## Given records
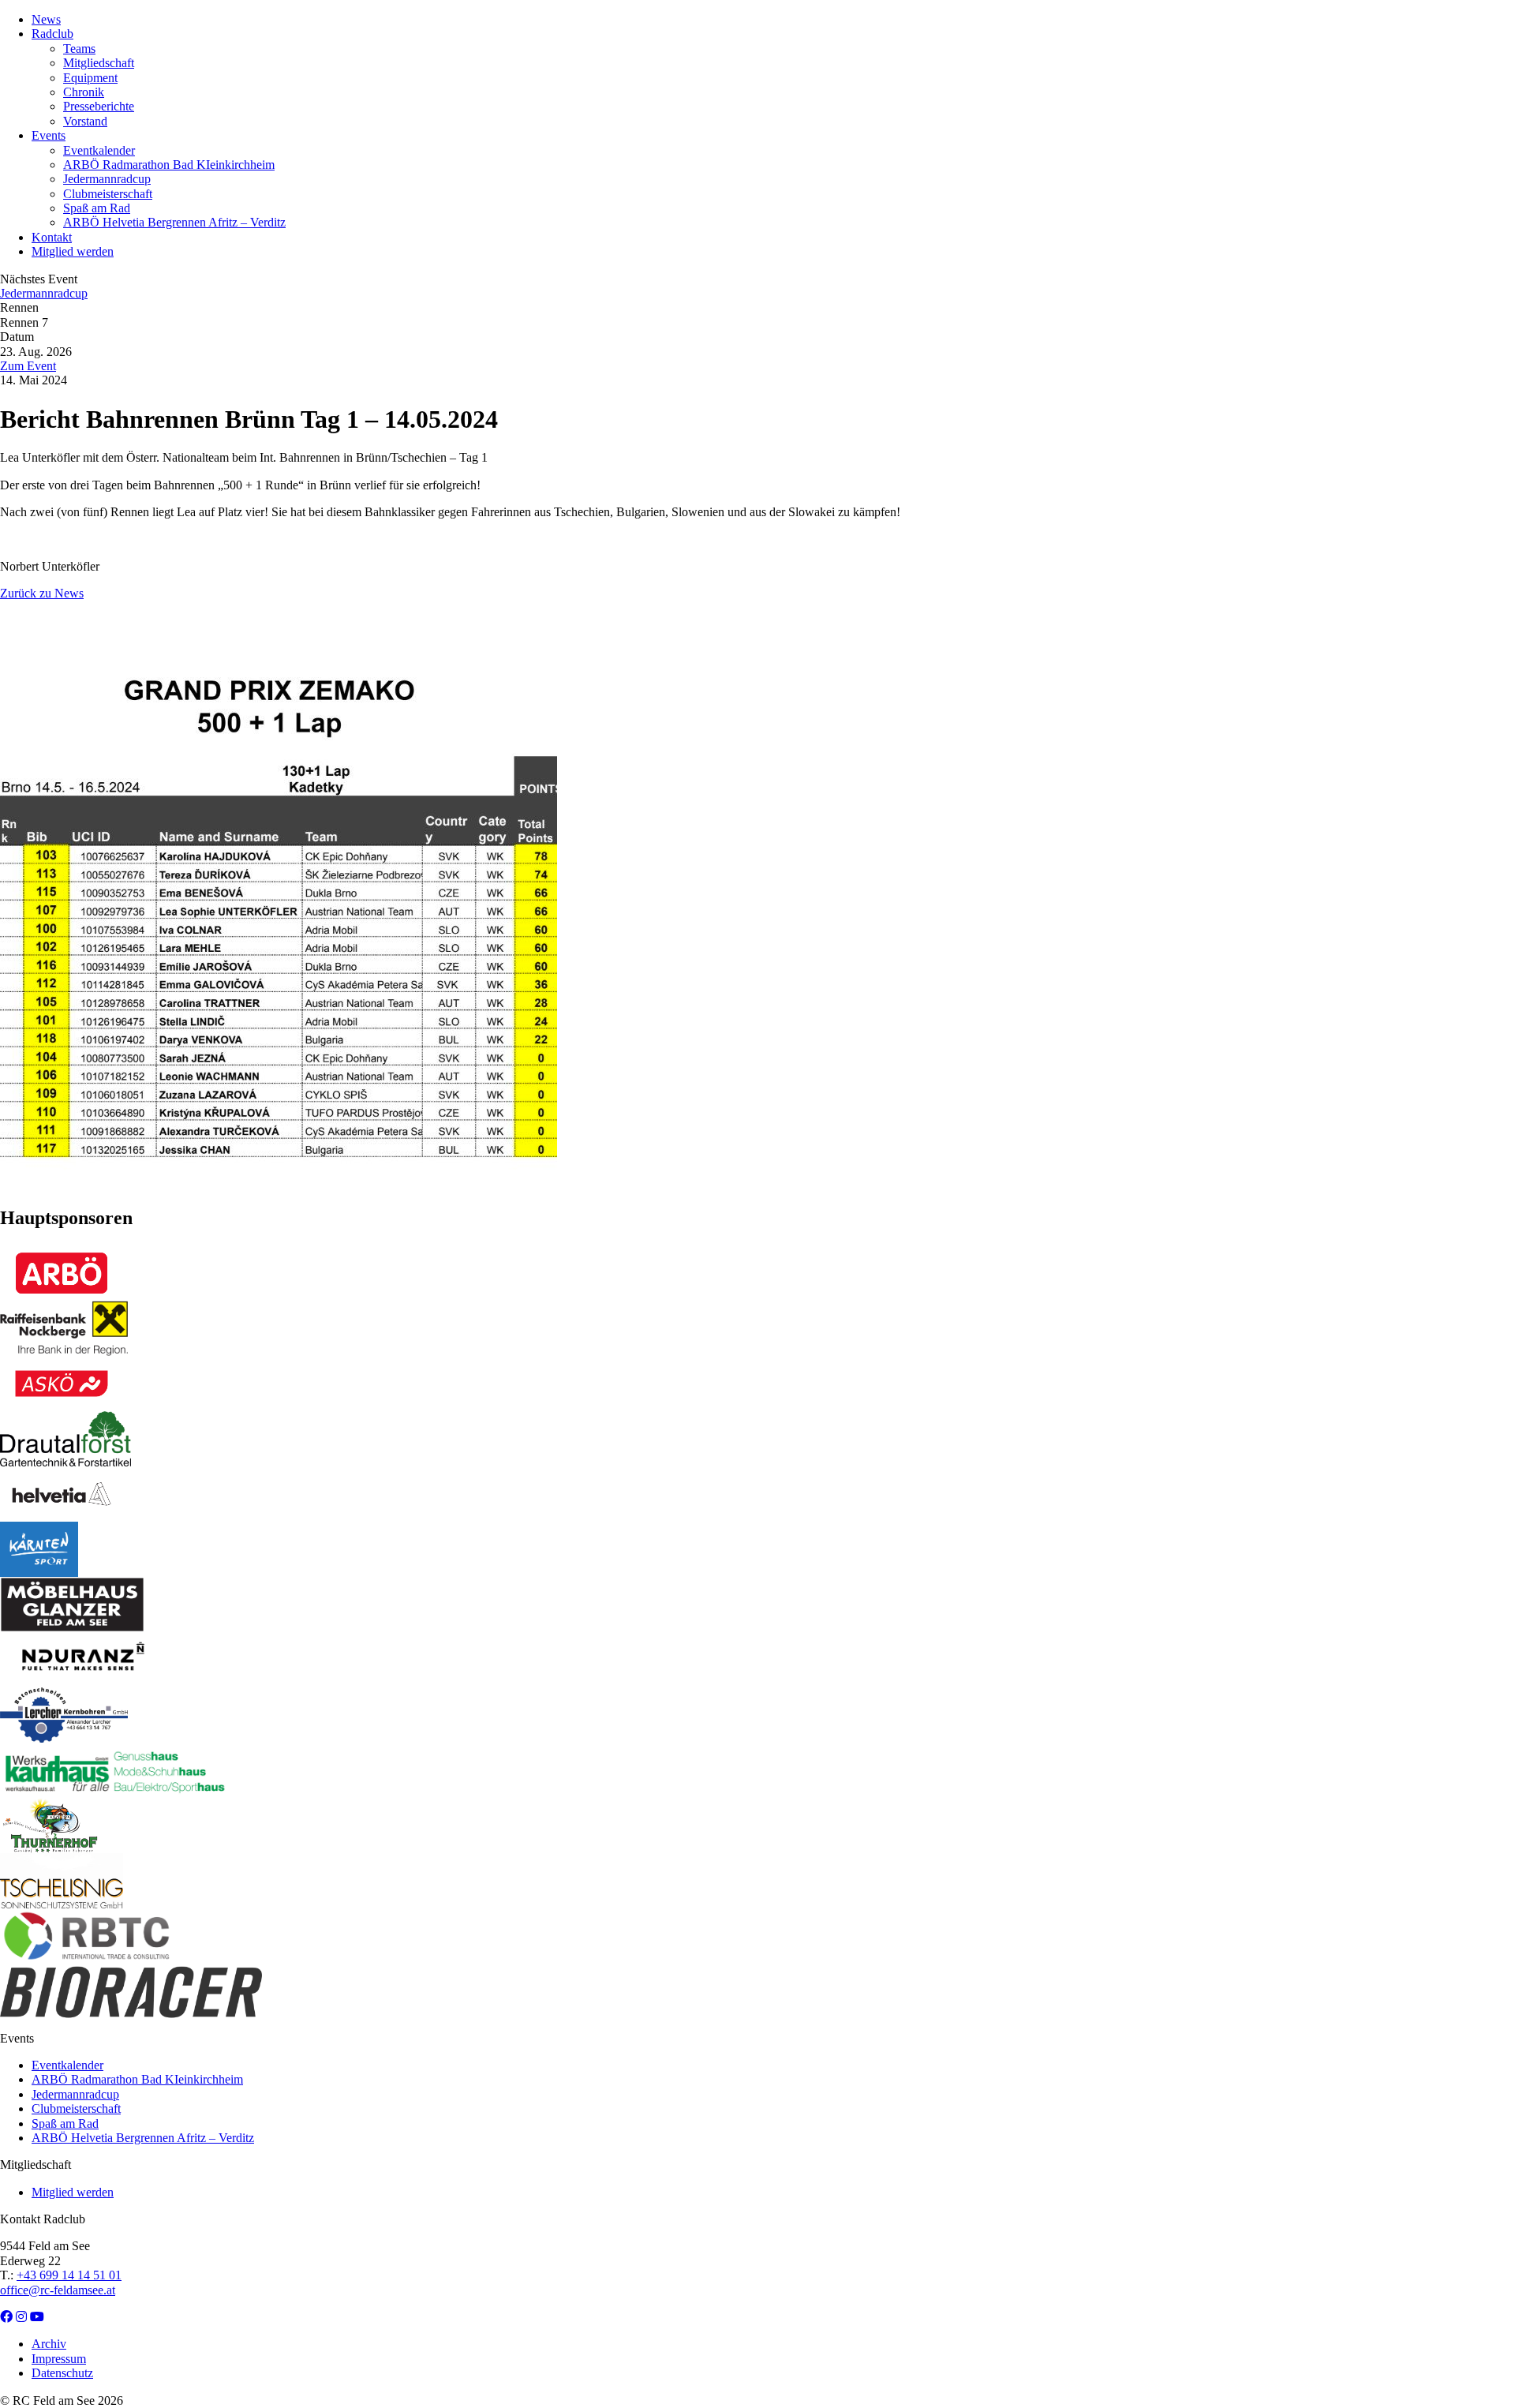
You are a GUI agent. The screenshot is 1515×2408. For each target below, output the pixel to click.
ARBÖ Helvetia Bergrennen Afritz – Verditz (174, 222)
==
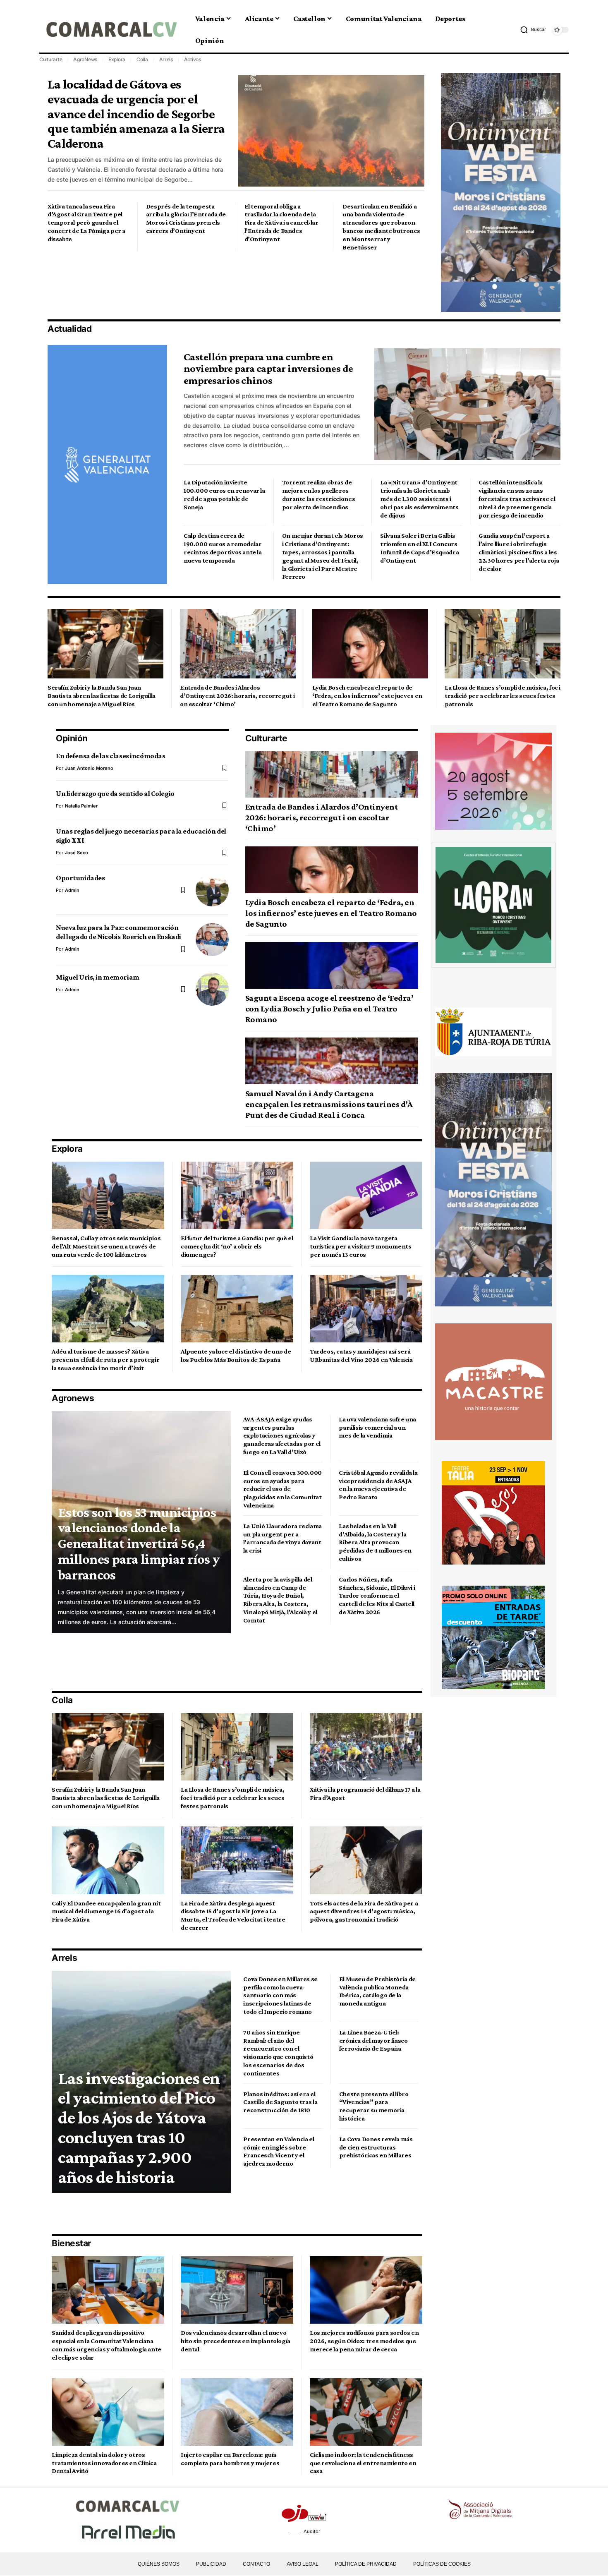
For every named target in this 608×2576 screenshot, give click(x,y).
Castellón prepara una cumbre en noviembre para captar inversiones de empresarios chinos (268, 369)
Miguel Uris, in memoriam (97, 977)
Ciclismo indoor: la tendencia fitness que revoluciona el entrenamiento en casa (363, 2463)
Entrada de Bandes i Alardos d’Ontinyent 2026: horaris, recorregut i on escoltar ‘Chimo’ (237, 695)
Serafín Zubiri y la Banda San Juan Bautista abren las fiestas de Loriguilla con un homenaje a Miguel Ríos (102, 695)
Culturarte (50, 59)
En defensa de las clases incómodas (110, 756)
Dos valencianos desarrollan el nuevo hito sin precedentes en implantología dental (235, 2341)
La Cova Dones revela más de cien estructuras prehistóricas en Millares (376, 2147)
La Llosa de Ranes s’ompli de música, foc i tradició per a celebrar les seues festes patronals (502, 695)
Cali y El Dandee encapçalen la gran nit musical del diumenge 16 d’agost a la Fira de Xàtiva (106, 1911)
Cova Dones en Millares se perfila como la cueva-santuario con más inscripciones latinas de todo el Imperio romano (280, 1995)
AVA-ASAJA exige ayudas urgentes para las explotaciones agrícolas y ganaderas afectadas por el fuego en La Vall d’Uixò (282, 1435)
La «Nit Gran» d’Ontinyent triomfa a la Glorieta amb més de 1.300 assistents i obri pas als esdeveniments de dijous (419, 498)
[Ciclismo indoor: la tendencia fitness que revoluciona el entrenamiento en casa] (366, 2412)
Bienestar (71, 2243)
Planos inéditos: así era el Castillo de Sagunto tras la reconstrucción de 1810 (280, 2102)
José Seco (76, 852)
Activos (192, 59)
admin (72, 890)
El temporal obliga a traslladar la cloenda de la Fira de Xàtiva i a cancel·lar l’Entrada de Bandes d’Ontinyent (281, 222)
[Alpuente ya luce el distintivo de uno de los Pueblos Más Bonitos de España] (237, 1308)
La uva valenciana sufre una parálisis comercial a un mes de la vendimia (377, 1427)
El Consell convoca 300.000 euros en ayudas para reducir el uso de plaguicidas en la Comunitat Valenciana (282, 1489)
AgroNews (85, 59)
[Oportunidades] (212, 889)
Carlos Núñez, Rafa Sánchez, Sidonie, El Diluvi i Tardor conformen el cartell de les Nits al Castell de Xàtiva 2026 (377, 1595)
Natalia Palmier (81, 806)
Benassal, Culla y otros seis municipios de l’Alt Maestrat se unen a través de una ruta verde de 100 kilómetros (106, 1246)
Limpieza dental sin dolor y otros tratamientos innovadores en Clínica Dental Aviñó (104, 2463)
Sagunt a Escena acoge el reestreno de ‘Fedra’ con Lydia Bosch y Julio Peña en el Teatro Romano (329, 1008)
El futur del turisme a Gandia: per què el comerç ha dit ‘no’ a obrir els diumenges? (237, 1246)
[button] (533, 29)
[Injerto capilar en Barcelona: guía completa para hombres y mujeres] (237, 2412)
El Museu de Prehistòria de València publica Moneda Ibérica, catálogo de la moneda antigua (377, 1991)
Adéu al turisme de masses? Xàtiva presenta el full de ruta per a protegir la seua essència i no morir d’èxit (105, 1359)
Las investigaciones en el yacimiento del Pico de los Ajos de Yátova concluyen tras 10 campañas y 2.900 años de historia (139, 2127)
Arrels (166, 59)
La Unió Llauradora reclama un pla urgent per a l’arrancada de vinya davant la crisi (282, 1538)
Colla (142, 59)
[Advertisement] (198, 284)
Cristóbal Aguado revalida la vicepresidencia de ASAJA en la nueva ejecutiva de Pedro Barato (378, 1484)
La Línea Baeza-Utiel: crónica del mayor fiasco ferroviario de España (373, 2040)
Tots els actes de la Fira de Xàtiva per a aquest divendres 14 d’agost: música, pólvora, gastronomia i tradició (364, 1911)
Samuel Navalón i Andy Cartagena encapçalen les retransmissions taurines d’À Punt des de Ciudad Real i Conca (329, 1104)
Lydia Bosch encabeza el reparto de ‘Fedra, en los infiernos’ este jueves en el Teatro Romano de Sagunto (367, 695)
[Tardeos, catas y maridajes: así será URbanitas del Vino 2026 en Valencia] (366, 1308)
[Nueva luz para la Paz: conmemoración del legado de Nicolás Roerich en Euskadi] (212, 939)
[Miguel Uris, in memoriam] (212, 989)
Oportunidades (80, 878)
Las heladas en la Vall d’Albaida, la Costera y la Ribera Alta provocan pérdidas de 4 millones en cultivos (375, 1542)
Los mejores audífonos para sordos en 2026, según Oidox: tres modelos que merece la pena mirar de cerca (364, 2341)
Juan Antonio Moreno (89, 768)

## What needs to be done
Out of the data above, set down the lines from the one with "You are a GUI" to the one with "ARBÖ Helvetia Bergrennen", both included, exactly as written and with no additions.

## Written solution
You are a GUI agent. The screenshot is 1515×2408. For each target below, output the pixel to click.
ARBÖ Helvetia Bergrennen Afritz – Verditz (174, 222)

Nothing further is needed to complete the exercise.